Lady Howard à M. Villars.
Howard-Grove.


La démarche que je me permets aujourd’hui, mon cher monsieur, doit vous convaincre plus que jamais de la haute idée que j’ai de votre intégrité. Je m’avise de vous conseiller dans une affaire où vous avez tout le droit de ne prendre conseil que de vous-même : mais je sais que vous êtes trop ami de la justice pour être attaché avec opiniâtreté à vos idées.

Madame Duval vient de proposer un plan qui a révolté toute ma famille, et contre lequel j’ai été une des premières à me récrier ; mais après y avoir réfléchi plus mûrement, les difficultés que j’y ai cru entrevoir disparoissent.

Il ne s’agit de rien moins que d’entamer un procès contre sir John Belmont, pour prouver la validité de son mariage avec miss Evelyn, et d’assurer par ce moyen ses biens à sa fille.

Je conçois, monsieur, qu’au premier coup d’œil ce projet n’aura pas votre approbation ; mais je sais aussi que vous êtes trop au-dessus des préjugés pour être rebuté par un petit nombre de circonstances désagréables, si le fond de l’entreprise conduit d’ailleurs à un but utile.

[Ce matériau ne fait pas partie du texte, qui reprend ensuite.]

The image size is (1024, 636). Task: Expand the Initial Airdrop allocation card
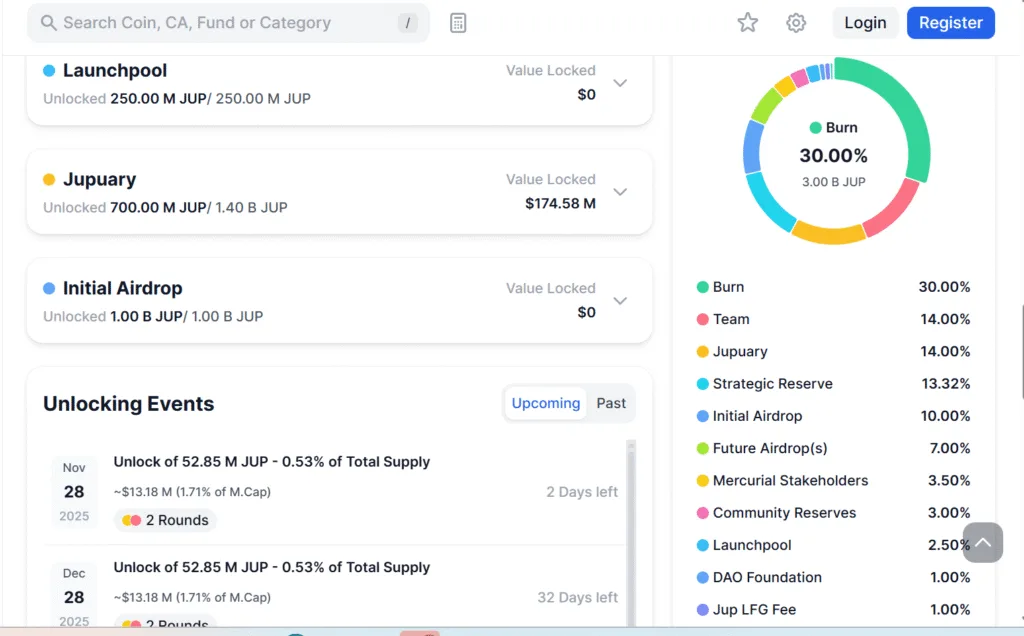tap(620, 301)
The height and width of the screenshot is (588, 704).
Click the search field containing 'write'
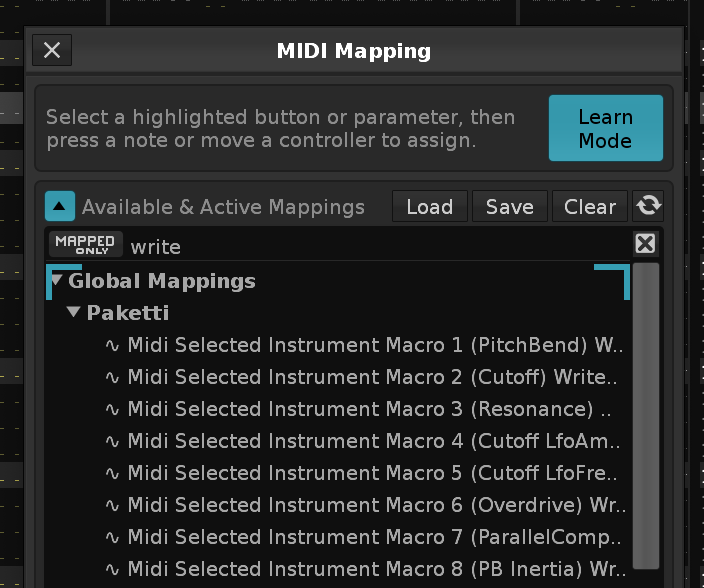coord(380,245)
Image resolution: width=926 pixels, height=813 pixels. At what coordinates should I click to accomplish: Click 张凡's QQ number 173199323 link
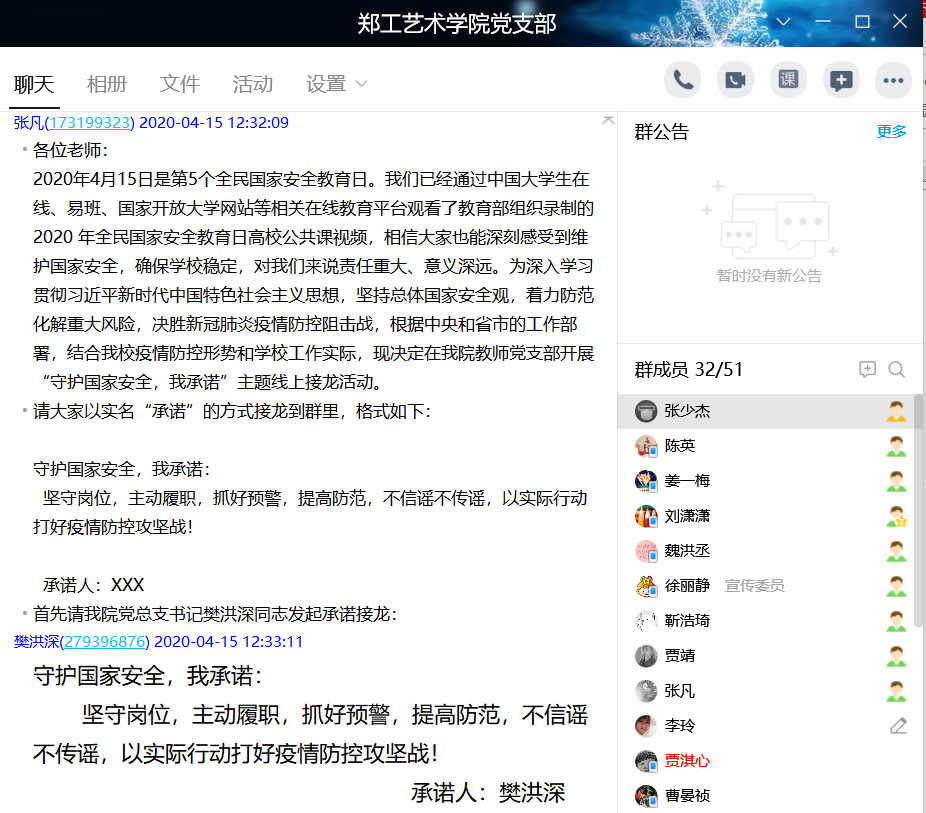click(x=90, y=123)
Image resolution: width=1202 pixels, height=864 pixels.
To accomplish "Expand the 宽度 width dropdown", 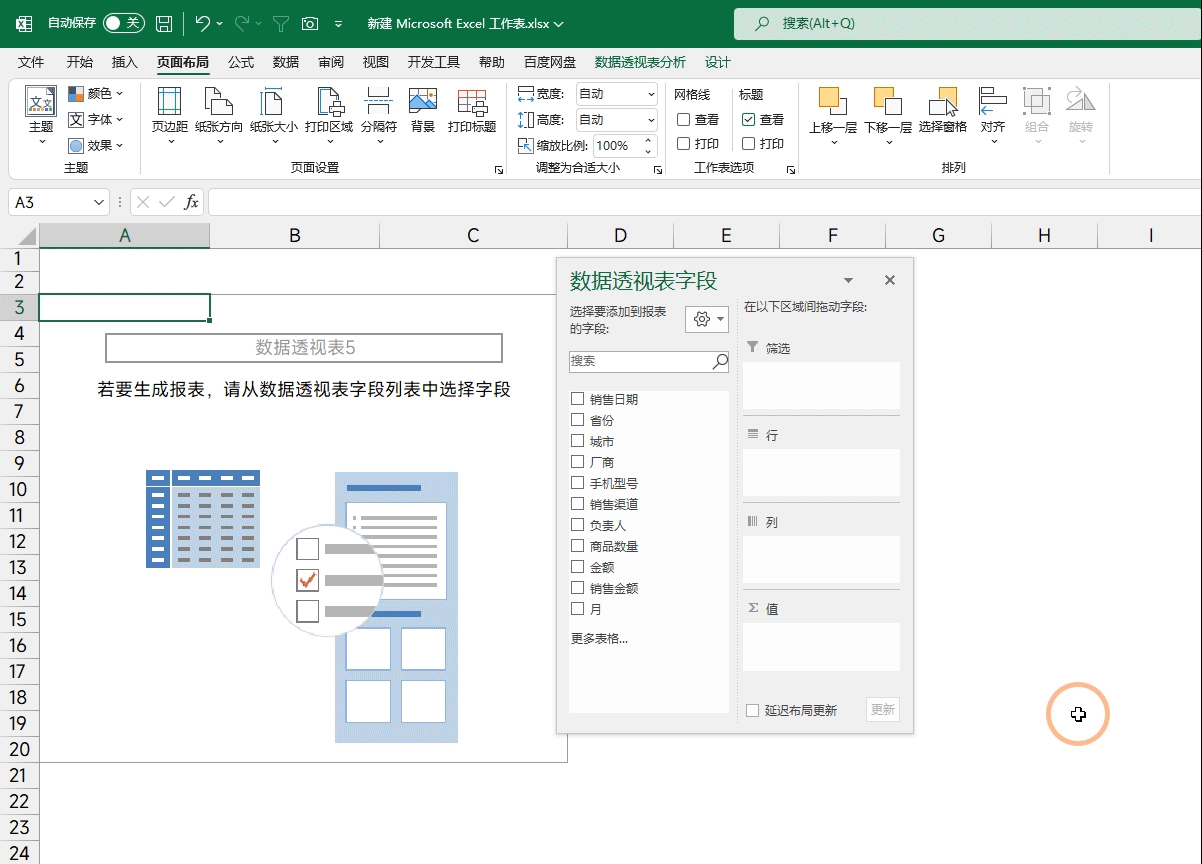I will [x=651, y=95].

Votre aimable pupille, qui commence actuellement à entrer dans le monde, a trop de mérite pour rester cachée dans l’obscurité. Elle semble née pour être l’ornement de la société. La nature a répandu sur elle ses faveurs les plus précieuses, et l’éducation distinguée que vous lui avez donnée, a formé son esprit à un degré de perfection peu commun à son âge. Il n’y a que la fortune qui l’ait maltraitée jusqu’ici ; elle semble vouloir réparer ses torts, et elle lui ouvre aujourd’hui une carrière qui lui promet ce qui nous restoit encore à désirer pour elle.

J’ignore, monsieur, quels sont les motifs qui vous ont engagé à cacher si soigneusement la naissance et le nom de cette aimable enfant ; j’ignore pourquoi vous n’avez pas fait valoir plutôt ses prétentions à la charge de sir Belmont ; mais connoissant votre caractère et votre discernement, je respecte vos raisons sans vouloir les approfondir ; j’espère seulement qu’elles ne seront pas invincibles, car je ne saurois m’imaginer que le sort ait condamné à la retraite une jeune personne faite pour embellir le monde.

Je suis bien sûre que sir John Belmont, quelque méchant qu’il soit, ne verroit point cette fille accomplie, sans être fier de la reconnoître pour son enfant, sans lui assurer l’héritage de ses biens. L’admiration que sa beauté seule a excitée à Londres, est générale et madame Mirvan m’a avoué qu’elle y auroit trouvé les partis les plus brillans, sans l’obstacle de la naissance, dont on a même essayé de développer le mystère.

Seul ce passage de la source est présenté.